Sometimes, the ability to theoretically handle anything makes it labor-intensive to handle each specific thing :) There definitely is some stuff that seems like it should be easier - but so far, it's capable of doing everything, with effort. And of course, the data migration needs were a big part of the challenge: it wasn't just a matter of building these features, but building them in a way that allowed us to map everything from the old Techdirt onto the new one, with minimal disruption in the continuity of everything functioning, and the goal of a quick migration with up-to-the-minute data that wouldn't require a lengthy shutdown of the site. If we were building from the ground up for a new site, some things would have been easier - but we were also building for compatibility with the data (and just our user habits) from over 20 years of development on a entirely custom CMS with lots of idiosyncrasies and patchwork workarounds.
We'll definitely give consideration to A through D as we make changes.

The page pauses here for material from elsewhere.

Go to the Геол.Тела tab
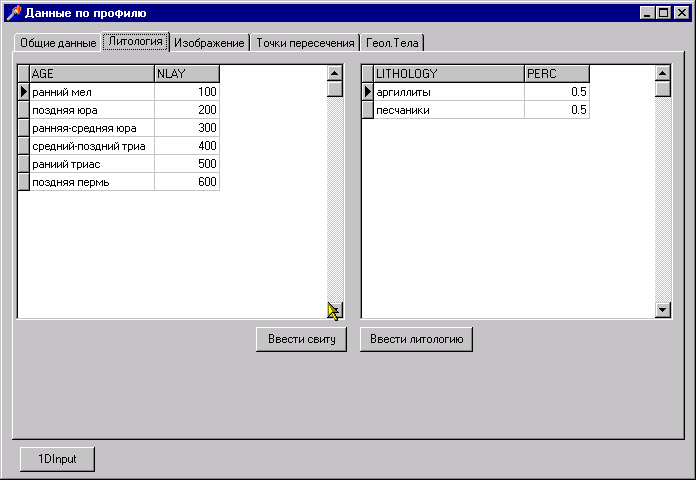The image size is (696, 480). (392, 43)
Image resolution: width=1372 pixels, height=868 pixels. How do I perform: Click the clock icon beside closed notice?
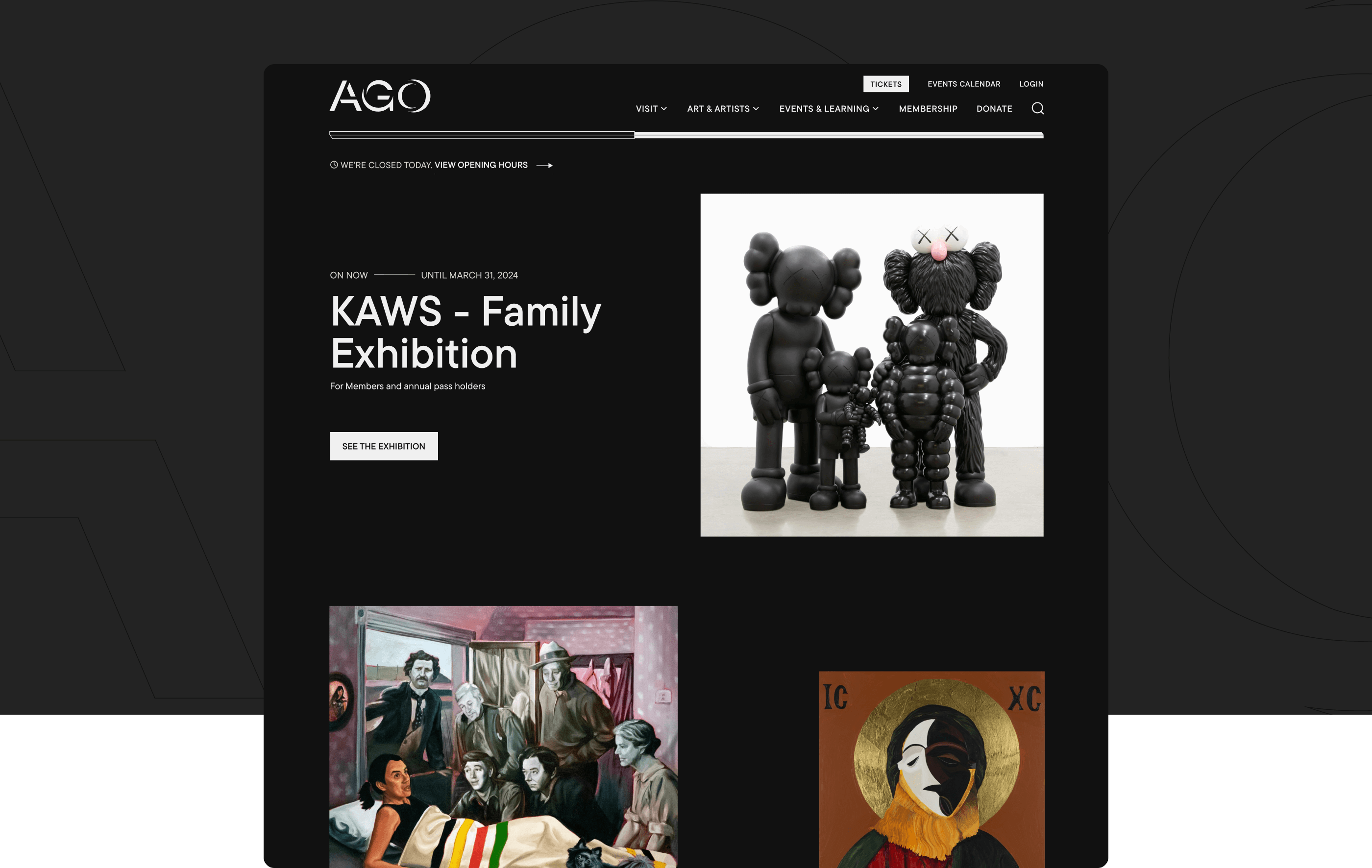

One thing I can answer now, which is E: it's named the Comment Scrubber after the tools used in audio/video software that show you a condensed waveform/thumbnail timeline and let you quickly shift to that point in the file by clicking. Those are called "scrubbers"! But - it is perhaps true that this terminology isn't clear to a lot of people.
WordPress customer service is definitely not lacking! You would not believe how much work they have done for us for two straight years to make this possible. I know Techdirt might seem "relatively simple" but the truth is, as blogs go, it's really not. We had added a lot of custom features over the years. Our comment voting/badges system is unlike any out-of-the-box solutions, the membership system is entirely custom tracking multiple different subscription tiers via integration with both Foxycart (for our direct purchase store) and Patreon, lots of our little features our non-standard on blogs these days (user preferences for site display, markdown in comments, the post expander) and some break common rules of modern CMS systems (infinitely-deep comment reply threads). And that's not even getting into some of our non-standard back-end features that we've developed for our editorial flow over the years. It required a lot of custom work to rebuild it all as a WordPress theme, and then there's the other huge issue: the data migration. Our entire data structure was non-standard, and not easily mapped to WordPress - it required development of a custom, multi-stage process to move over 75,000 posts and a couple million comments and reformat/retabulate everything in a new structure. The bugs we're seeing now are what remains after making so, so many difficult things work properly. And they certainly do have solutions for everything we're seeing, but some require special work due to all the aforementioned customization. All we can do now is continue to work steadily through them as best we can!